El sector del taxi de la Comunitat Valenciana ha decidido mantener e intensificar su calendario de movilizaciones tras la jornada de protestas del pasado 29 de abril, que califican de “masiva” y con un amplio seguimiento en las tres provincias: Valencia, Alicante y Castellón.
En un comunicado conjunto, las principales asociaciones del sector han realizado balance de las movilizaciones, destacando la alta participación y la repercusión mediática alcanzada en defensa del taxi como servicio público.
Sin respuesta de la Conselleria
Pese al éxito de la convocatoria, los representantes del taxi lamentan que no haya habido ninguna respuesta por parte de la Conselleria de Transportes.
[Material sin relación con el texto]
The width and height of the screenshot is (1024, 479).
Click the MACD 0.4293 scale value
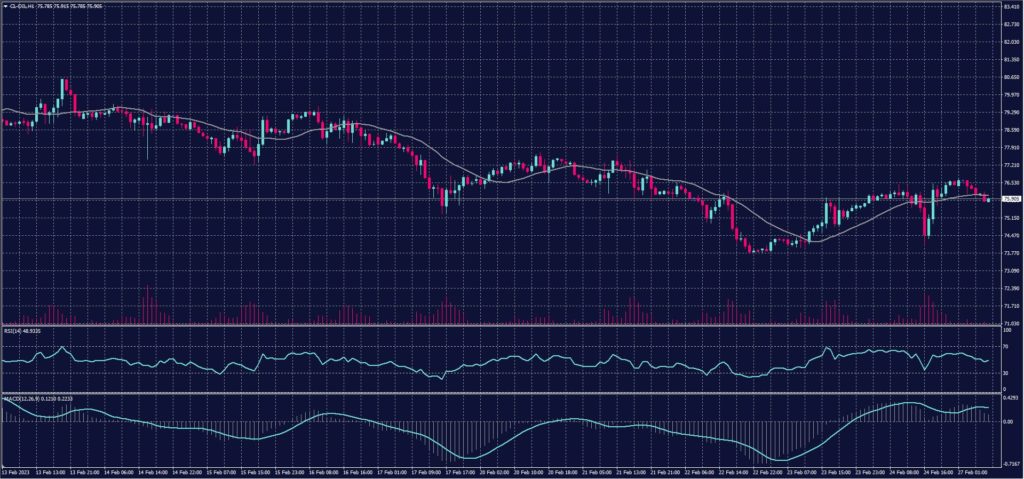pos(1010,400)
Esta falta de reacción institucional ha generado malestar en el sector, que esperaba avances tras las protestas.
Además, recuerdan que desde la Administración se ha prometido la aprobación de un decreto ley para regular el sector, aunque denuncian la incertidumbre sobre los plazos reales. “¿Será en mayo de 2026?”, cuestionan.
Llamamiento a la unidad del sector
Las asociaciones subrayan que el momento actual es clave y apelan a la unidad del colectivo para afrontar el conflicto. Consideran que mantener una postura firme y coordinada es fundamental para defender el futuro del taxi frente a los retos actuales.
En este sentido, ponen el foco en la necesidad de continuar movilizándose y no rebajar la presión hasta obtener respuestas concretas.
Protestas semanales en mayo
Como medida inmediata, el sector ha acordado convocar nuevas protestas en las tres provincias durante el mes de mayo. Las próximas movilizaciones tendrán lugar el 7 y el 15 de mayo, dentro de una estrategia de presión sostenida.
Asimismo, no descartan nuevas acciones en verano, en plena campaña turística, si no se producen avances en las negociaciones.
Próximos pasos
Los representantes del taxi han anunciado que se reunirán en los próximos días para definir una estrategia conjunta a partir de mediados de mayo. El objetivo es mantener la movilización activa, pero tratando de minimizar el impacto tanto en los profesionales como en los usuarios.
El sector insiste en que la defensa del taxi como servicio público sigue siendo la prioridad y advierte de que continuará la presión hasta lograr una regulación clara y efectiva.